HOW TO COMPLETE THIS TASK:
What lines below include the word "computer"? Copy each one.

Saved data entries:
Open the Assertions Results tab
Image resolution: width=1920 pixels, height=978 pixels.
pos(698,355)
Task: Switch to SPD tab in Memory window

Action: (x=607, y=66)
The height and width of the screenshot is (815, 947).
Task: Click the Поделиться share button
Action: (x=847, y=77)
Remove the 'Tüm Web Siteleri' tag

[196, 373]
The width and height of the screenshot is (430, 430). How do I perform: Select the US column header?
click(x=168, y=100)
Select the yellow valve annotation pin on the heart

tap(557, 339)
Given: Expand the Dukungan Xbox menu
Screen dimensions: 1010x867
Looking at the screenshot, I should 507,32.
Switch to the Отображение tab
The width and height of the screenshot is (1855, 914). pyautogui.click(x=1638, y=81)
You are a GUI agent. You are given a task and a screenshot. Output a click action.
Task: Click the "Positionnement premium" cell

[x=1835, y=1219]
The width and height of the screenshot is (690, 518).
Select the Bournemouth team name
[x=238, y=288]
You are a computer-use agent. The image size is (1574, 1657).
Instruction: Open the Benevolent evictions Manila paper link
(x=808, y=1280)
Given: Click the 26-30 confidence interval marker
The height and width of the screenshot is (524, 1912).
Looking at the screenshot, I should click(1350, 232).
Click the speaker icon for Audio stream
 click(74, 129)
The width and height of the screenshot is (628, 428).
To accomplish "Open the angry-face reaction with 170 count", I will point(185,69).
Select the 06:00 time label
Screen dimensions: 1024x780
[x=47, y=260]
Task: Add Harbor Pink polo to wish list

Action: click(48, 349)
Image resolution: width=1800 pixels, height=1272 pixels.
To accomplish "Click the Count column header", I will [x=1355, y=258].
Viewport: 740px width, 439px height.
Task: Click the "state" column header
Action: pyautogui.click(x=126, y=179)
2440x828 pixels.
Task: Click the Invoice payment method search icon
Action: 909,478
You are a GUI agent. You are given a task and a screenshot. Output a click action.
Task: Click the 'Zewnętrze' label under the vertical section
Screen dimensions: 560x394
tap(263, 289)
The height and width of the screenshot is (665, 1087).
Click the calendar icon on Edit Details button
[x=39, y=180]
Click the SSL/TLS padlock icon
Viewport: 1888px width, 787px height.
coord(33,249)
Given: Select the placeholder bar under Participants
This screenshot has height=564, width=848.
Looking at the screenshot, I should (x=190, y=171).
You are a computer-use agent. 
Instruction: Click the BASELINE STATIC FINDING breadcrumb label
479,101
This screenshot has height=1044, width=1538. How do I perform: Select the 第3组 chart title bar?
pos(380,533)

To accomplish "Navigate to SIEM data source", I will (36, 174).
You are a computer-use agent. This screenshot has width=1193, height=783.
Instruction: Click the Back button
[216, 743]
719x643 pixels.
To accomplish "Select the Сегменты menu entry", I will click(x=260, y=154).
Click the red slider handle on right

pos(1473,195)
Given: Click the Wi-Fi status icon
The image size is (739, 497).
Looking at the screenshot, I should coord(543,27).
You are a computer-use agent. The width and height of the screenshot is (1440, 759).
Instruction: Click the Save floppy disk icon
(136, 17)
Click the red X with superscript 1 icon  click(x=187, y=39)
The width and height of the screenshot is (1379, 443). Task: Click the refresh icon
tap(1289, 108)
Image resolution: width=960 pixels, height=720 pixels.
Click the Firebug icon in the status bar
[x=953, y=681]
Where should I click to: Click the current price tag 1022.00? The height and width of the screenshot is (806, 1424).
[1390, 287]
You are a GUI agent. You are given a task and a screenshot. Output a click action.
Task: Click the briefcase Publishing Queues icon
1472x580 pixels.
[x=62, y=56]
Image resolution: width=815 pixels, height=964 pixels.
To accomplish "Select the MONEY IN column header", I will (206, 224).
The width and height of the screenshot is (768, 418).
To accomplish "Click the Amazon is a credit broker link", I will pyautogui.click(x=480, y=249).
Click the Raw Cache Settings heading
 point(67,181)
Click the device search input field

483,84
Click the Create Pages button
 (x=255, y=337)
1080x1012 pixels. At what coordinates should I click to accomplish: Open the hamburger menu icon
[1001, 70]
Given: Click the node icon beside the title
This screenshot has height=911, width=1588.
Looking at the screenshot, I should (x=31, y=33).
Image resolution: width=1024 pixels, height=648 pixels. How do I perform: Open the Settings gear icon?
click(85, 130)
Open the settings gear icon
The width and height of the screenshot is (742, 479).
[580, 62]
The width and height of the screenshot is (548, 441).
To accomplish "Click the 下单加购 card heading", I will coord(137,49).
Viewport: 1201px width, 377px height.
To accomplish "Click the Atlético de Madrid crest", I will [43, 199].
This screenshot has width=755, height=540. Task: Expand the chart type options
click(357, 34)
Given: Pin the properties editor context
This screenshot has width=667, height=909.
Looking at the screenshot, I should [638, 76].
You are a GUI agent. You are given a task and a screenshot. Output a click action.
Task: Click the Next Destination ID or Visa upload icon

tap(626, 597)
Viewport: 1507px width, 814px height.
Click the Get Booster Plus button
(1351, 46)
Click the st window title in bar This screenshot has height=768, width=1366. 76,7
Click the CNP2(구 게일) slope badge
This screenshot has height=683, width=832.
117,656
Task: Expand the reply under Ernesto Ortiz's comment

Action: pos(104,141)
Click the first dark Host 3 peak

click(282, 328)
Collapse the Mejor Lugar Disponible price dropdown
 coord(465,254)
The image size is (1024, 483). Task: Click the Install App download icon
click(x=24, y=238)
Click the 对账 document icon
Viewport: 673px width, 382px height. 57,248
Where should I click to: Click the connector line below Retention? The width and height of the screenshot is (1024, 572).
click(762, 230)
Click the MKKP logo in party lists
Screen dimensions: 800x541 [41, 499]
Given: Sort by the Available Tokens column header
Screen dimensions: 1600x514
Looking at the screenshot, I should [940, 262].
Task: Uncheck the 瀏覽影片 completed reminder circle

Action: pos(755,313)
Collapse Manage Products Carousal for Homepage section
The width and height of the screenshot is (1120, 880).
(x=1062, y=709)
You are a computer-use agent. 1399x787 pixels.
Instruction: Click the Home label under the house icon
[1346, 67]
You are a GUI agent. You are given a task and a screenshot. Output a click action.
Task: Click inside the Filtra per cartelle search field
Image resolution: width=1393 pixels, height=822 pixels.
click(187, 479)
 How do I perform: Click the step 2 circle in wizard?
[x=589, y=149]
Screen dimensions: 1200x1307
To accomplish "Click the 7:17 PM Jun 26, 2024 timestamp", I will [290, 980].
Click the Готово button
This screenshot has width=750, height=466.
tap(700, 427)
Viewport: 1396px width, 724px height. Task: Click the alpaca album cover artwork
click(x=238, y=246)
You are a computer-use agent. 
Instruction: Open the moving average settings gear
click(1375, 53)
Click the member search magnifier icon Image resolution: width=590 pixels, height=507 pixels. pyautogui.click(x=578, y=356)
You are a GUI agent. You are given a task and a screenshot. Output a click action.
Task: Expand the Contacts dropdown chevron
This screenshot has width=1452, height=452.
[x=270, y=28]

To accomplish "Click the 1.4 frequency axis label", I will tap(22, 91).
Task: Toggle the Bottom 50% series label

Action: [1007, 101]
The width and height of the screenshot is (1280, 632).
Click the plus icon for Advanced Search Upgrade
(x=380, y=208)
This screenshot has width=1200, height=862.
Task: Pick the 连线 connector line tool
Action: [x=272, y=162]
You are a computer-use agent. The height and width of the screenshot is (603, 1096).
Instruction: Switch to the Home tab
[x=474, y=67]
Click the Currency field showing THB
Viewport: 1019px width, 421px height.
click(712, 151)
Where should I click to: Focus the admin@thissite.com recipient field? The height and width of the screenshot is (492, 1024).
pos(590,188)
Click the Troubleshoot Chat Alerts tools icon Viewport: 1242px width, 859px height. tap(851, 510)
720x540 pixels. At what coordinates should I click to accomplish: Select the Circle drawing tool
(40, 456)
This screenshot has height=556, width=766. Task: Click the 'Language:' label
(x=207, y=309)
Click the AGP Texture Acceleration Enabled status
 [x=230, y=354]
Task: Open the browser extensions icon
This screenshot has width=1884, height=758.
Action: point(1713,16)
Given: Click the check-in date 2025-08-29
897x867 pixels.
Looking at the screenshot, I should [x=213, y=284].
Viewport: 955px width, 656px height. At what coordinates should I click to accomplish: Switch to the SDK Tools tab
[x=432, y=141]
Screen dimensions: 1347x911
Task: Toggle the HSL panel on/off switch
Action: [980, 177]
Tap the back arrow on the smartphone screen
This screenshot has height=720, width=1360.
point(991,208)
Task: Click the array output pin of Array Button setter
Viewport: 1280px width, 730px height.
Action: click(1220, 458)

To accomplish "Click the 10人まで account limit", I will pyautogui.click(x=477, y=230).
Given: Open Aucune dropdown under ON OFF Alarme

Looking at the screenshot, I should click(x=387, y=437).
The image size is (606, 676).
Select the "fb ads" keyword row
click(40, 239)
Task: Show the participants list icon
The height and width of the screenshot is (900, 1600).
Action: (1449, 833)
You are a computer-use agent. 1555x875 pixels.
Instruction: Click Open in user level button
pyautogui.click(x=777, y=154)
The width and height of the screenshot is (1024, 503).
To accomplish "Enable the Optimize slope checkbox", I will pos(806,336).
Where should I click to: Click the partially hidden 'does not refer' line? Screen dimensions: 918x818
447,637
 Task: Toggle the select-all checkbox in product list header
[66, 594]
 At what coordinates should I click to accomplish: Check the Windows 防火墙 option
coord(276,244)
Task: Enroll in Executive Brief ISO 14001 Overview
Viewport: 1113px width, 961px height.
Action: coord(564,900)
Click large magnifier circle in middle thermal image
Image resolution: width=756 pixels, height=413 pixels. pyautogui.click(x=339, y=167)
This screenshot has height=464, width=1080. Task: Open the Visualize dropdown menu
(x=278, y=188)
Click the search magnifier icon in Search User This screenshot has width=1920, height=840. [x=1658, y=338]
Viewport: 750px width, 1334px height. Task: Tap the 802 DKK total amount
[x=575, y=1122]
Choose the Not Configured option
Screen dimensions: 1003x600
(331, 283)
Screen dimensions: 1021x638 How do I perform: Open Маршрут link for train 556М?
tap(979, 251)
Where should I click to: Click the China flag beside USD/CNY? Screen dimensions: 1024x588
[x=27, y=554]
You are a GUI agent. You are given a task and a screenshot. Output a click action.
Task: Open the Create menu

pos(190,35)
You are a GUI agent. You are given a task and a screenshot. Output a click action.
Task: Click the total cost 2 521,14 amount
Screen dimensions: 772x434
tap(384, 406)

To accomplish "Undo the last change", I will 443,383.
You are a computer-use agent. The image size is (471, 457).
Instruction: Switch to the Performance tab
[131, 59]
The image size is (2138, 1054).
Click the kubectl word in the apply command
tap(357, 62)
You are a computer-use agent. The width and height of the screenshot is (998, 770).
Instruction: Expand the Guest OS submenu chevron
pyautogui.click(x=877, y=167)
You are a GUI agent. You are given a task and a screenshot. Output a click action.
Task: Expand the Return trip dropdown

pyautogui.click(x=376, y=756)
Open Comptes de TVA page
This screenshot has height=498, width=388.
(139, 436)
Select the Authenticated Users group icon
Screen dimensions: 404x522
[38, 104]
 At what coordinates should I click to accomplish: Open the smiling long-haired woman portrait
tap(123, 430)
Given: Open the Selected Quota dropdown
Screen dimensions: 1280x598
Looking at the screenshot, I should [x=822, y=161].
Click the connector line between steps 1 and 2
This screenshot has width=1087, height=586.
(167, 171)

SOLUTION BELOW:
You are a computer-use agent. The image size is (1574, 1657).
You are a computer-use agent. 
You are a computer-use agent. This screenshot has width=1193, height=783.
You are a computer-use agent. The width and height of the screenshot is (1440, 759).
You are a computer-use agent. 1399x787 pixels.
You are a computer-use agent. 
You are a computer-use agent. The height and width of the screenshot is (603, 1096).
You are a computer-use agent. 1555x875 pixels.
You are a computer-use agent. The image size is (471, 457).
You are a computer-use agent. The width and height of the screenshot is (998, 770).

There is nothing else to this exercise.